Several observations are worth making on this chart. First, note that an intermediate uptrend line, in force for approximately one year, is broken. The break shows the uptrend has ended. Thus, the prolonged rectangle can either be a reversal or consolidation formation. Until there is a breakdown or breakout from the confines of the rectangle – roughly $37.50 to $47.50 – the pattern’s interpretation is uncertain.
Second, horizontal lines drawn on the chart denote significant support and resistance. Significant support was first established in September, tested twice in the early part of the year and retested in June. At each test of support, there was sufficient buying interest to drive the stock higher.
Significant resistance at $47.50 was first touched in August, then probed in October, April and July. At each juncture, the sellers overwhelmed buyers, and the stock receded. This vacillation between significant support and resistance creates the rectangle shape.
One final observation is the slope of the 30-week MA. Of all moving averages, this may best describe the trend. It relates to the rectangle by showing the sideways nature of the formation. In an uptrend or downtrend, the 30-week MA will slope up or down, not sideways. Note how in the early stages of the chart it sloped higher, mimicking the uptrend. Later it flattened and began to slope sideways, showing the prolonged consolidation.
Trading the Rectangle
The following are two basic strategies for trading a rectangle:
- The first is to buy at support and sell at resistance (one can also sell short at resistance and cover the short sale at support).

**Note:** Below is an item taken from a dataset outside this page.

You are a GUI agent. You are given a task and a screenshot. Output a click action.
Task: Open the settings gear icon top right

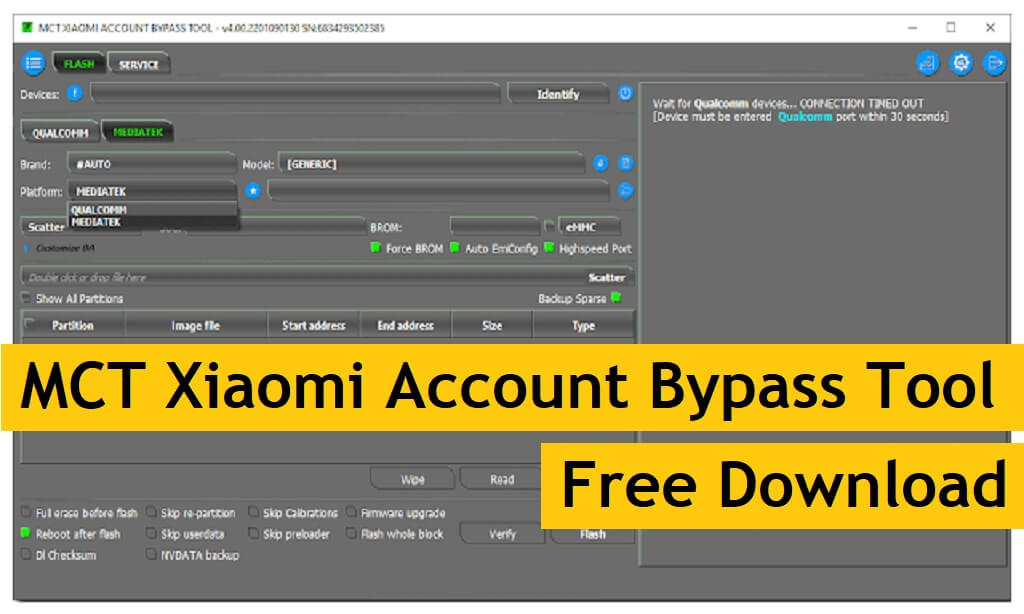coord(960,62)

To mitigate risk, in case the stock breaks down from support, a very tight stop can be employed of perhaps 3%. For example, if one bought ImClone at $37.50, the stop-loss would be 3% lower than $37.50 or $1.12. The trader would exit the position if the stock hit $36.38 ($37.50-$1.12).
- Another method to trade the rectangle is to wait for the breakout. As with all technical patterns, this breakout should ideally occur on above-normal volume. To know when to consider exiting the trade, the trader could use the measuring principle described below.
The Measuring Principle
The measuring principle allows you to set a specific minimum price target. Such a target should give you the objectivity to hold during periods of minor countertrend movement.

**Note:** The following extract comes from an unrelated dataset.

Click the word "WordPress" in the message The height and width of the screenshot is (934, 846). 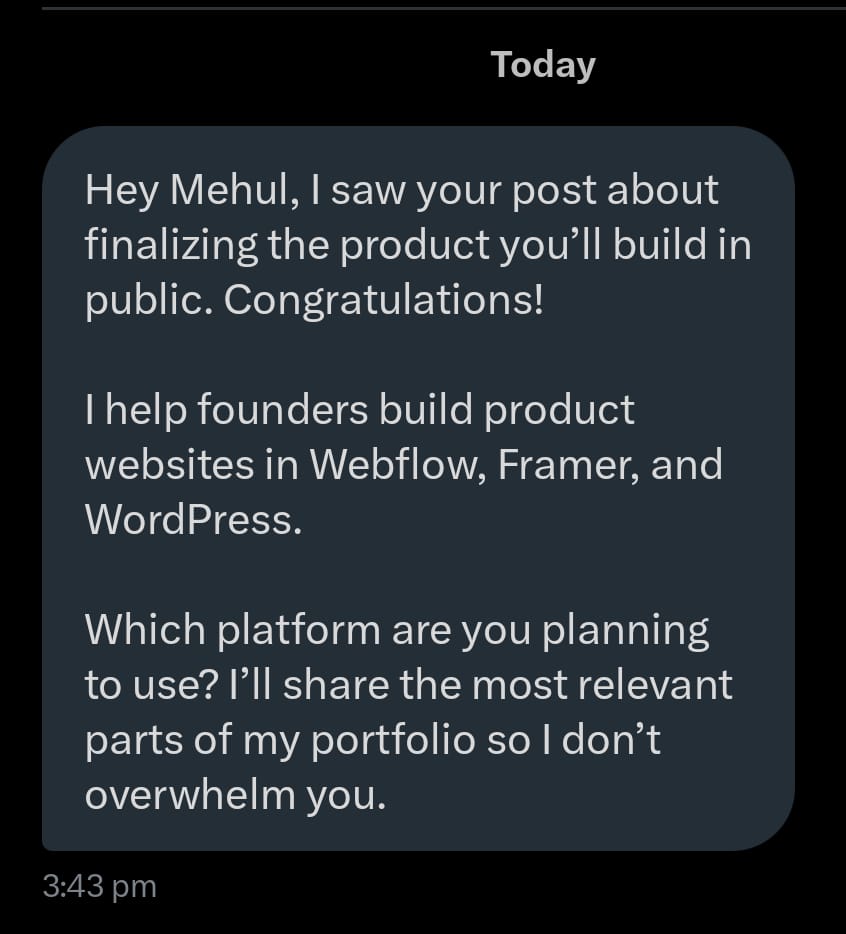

The measuring principle works with any well-defined technical analysis pattern, such as a rectangle or triangle. To calculate the minimum target, first establish the height of the pattern. In the case of ImClone Systems Figure 3 shows the calculation as follows:
Top: | $47.50 |
---|---|
Bottom: | $37.50 |
Height: | 10.00 points |
For a bullish breakout, once the height of the pattern has been established, add the difference to the breakout level. Since the breakout level is $47.50 and the height 10 points, the minimum target is $57.50. Of course, it may take some time to reach the target, so the trader must be patient. As well, the measuring principle is a statement of probability, not a guarantee. The trader will carefully monitor the technical picture of the stock despite the target.

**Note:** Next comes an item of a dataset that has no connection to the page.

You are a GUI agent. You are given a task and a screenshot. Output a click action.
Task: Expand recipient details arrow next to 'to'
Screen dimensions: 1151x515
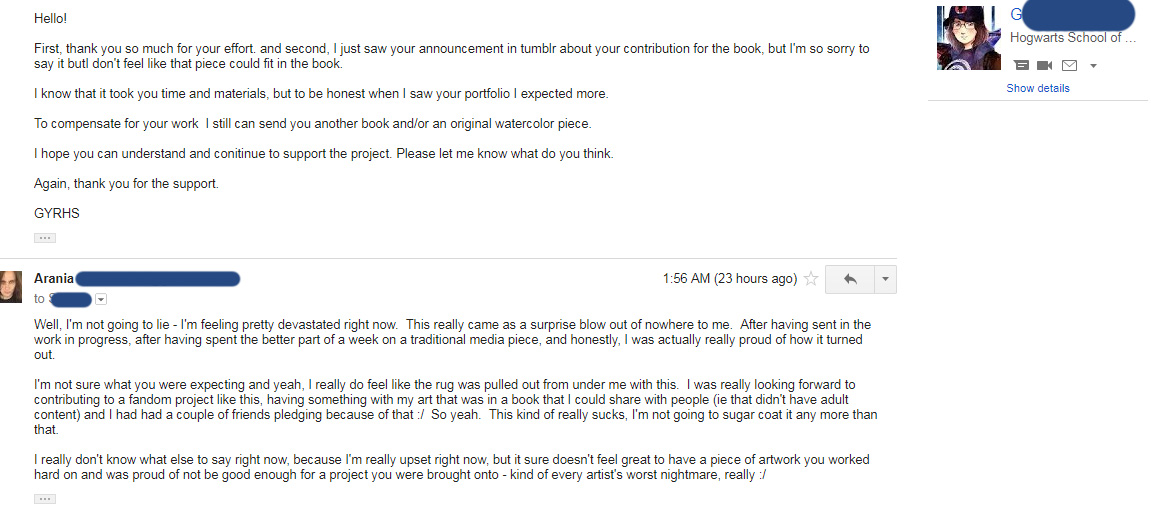tap(101, 299)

How was the rectangle in IMCL resolved? Bristol Myers Squibb bid $60 a share to acquire the 83% of ImClone it did not already own. Shareholders who had seen their stock go nowhere for a year, and saw the shares close at $46.44, woke up the next morning to find their stock had opened at $64.16, well beyond the minimum target set by the measuring principle. Those who traded the rectangle, in this case, turned out not to be “square.”
The Bottom Line
In summary, the rectangle is a classical technical analysis pattern bounded by significant support and resistance and described by horizontal trendlines. The pattern can be traded by buying at support and selling at resistance or buying the breakout and employing the measuring principle to set a target.